═══ Excerpt
HydroSHEDS provides flow directions at 3 seconds resolution, but flow accumulation is only available at 30s and 15s resolutions. This is an attempt to fill that gap.
The computation takes place in two passes:
- first, pixels are dropped on each tile individually, and we keep track of the pixels that flow into neighbors. This pass can be parallelized and is the most time consuming.
- second, we take those overflowing pixels and make them flow again. Note that this pass is not parallelized (except for the file compression), but it's quite fast anyway because pixels only flow from the boundaries of the tiles (the inside of the tiles doesn't have to be processed again).
Usually, flow accumulation is just pixel-based: when one pixel flows into
another, we just increment the flow. This doesn't take into account the area of
a pixel, but if we want to use flow accumulation for hydrologic purposes, we
must correct for the fact that a pixel at the equator is bigger than a pixel at
e.g. latitude 60N (since WGS84 is not an equal area projection). Here we do
this correction, and so the resulting flow accumulation data cannot be of
integer type (it is a float64
).
══════
# Given request
Carry on the text about computing HydroSHEDS flow accumulation, starting after its last sentence. The data below come from a separate source.
═══ Recorded data
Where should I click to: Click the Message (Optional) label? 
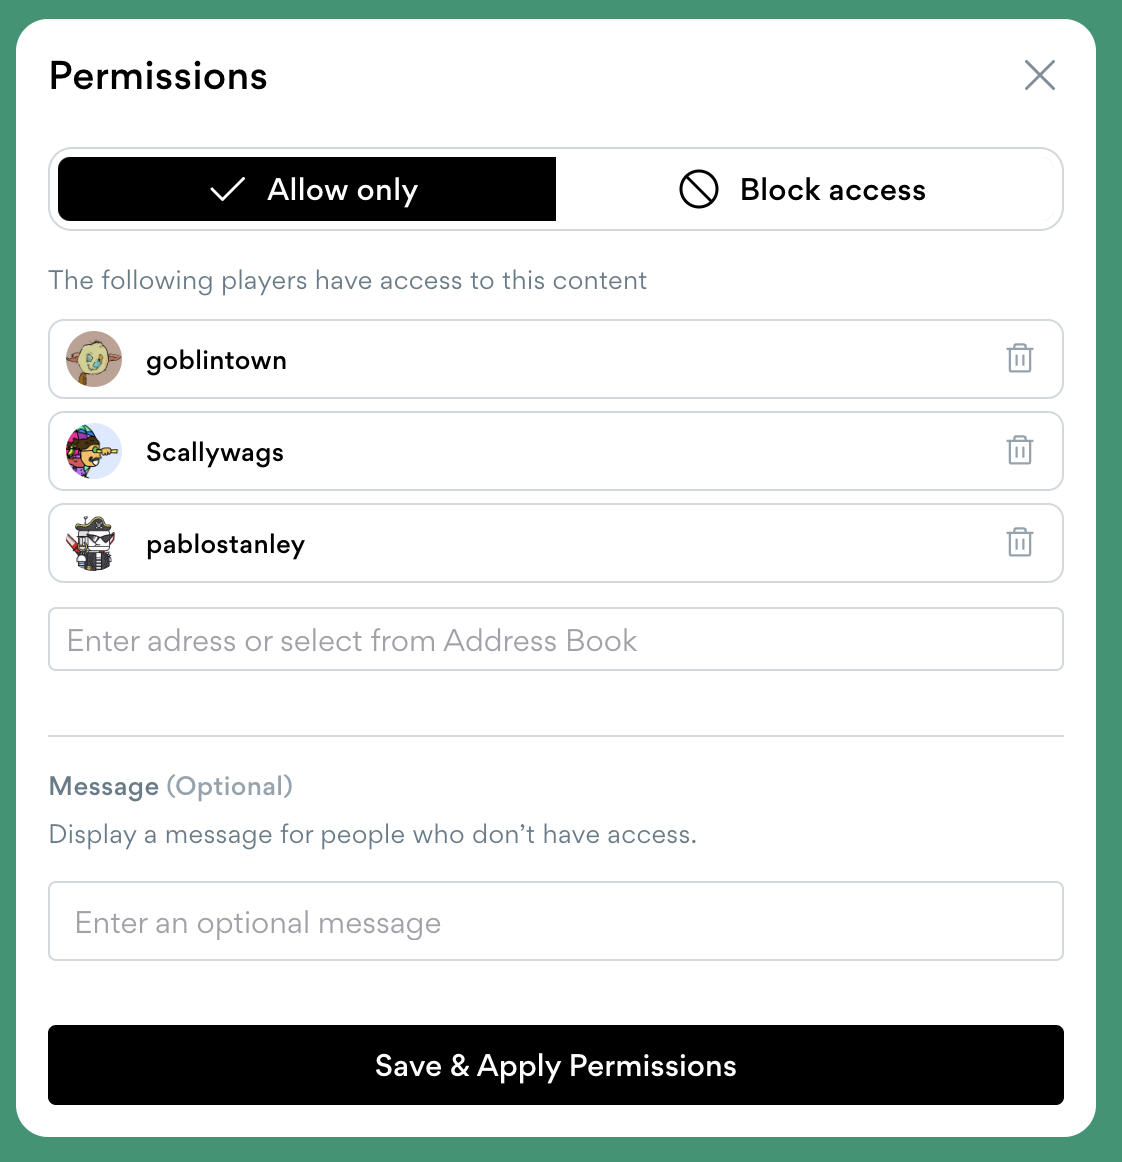click(x=170, y=786)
══════
# Task response
If you want to run the Cython version (which is slightly faster), you first need to compile it:
cd cython
python setup.py build_ext --inplace
For the Numba version, pass the -n
flag. You can set the number of CPU cores
you want to use in each pass with e.g. -p1 4 -p2 4
. Since it takes a lot of
time to compute (days, depending on your CPUs), the current state is saved after
each computation of a tile, so you can press Ctrl-C and resume later. But if you
want to start over, you can do so with the -r
flag.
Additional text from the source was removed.